*Task details*
Which lines should be repeated? Exactly the one containing "Given: Click the <td>" and every line after it through the end of the entries below.

□ □ □ □

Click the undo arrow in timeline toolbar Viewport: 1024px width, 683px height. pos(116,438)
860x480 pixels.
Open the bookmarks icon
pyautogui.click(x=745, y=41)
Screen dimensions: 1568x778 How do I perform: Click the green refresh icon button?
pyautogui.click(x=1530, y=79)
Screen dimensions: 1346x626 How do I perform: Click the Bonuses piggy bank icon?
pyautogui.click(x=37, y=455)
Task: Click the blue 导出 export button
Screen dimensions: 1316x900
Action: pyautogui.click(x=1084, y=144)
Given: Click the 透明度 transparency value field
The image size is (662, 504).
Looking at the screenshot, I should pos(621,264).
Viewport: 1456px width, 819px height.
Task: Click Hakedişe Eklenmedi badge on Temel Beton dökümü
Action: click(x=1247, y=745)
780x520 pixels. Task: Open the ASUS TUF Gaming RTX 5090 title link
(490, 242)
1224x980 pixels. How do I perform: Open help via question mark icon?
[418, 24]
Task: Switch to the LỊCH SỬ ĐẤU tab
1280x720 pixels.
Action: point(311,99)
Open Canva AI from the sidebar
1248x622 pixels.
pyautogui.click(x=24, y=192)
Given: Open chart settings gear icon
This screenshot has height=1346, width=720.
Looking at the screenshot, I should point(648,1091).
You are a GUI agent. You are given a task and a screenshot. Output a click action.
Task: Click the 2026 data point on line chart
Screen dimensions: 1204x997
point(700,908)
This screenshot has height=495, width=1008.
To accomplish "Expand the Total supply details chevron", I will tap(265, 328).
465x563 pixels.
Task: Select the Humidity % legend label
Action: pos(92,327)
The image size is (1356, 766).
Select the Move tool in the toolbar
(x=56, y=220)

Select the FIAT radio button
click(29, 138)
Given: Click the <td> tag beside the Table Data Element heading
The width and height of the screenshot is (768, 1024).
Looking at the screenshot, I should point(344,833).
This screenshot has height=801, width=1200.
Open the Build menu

□ □ □ □

*Response to the exercise*
Given: Click the <td> tag beside the Table Data Element heading
The width and height of the screenshot is (768, 1024).
Looking at the screenshot, I should point(344,833).
This screenshot has height=801, width=1200.
Open the Build menu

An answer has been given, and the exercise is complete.